Newborns of Covid-19 mothers have low risk of developing severe symptoms: Study

Prashasti Awasthi Mumbai | Updated on November 22, 2020

Researchers claimed in their study that newborns of Covid-19 positive women have a low risk of developing severe symptoms of the virus.

The study, published in the journal JAMA Network Open, revealed that 95 per cent of Covid-19 positive women face no adverse outcomes.

Notably, the study found that the coronavirus was transmitted to the fetus in just three per cent of the cases.

"Our findings are that approximately five percent of all delivered women with Covid-19 infection develop a severe or critical illness," said study author Emily Adhikari from the UT Southwestern Medical Centre in the US.

"Most women with the asymptomatic or mild infection will be relieved to know that their babies are unlikely to be affected by the virus," Adhikari added.


For the research, the team examined 3,374 mothers, 252 of whom tested positive for the virus during pregnancy, from March through August.

Among the 252 women who tested positive, 95 per cent were asymptomatic or had mild symptoms at first. Six of those women subsequently developed severe or critical Covid-19 pneumonia.

The researchers noted that Covid-19 mothers diagnosed with the infection at any time during pregnancy, the Covid-19 virus did not increase the risk of adverse outcomes. This includes preterm birth, preeclampsia with severe features, or cesarean delivery for abnormal fetal heart rate.

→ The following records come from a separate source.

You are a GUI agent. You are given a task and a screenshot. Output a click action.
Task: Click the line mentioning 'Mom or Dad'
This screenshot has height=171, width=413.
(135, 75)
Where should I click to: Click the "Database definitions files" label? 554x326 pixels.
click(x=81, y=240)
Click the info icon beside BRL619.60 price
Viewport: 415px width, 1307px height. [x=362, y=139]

However, preterm birth was increased among mothers who had severe or critical illness before reaching 37 weeks in their pregnancy. However, it is hard to predict who can have severe symptoms.

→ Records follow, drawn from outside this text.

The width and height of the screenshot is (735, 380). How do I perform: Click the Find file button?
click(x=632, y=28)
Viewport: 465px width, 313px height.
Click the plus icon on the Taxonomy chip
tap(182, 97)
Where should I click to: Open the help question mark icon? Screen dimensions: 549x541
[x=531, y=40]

The study found that diabetes may be one factor that increases the risk of severe or critical maternal illness.

The researchers mentioned that further study is needed to understand whether maternal infection with Covid-19 impacts long-term maternal or infant health.

"Our goal is to develop evidence-based guidelines for the majority of pregnant women who are recovering at home," Adhikari said.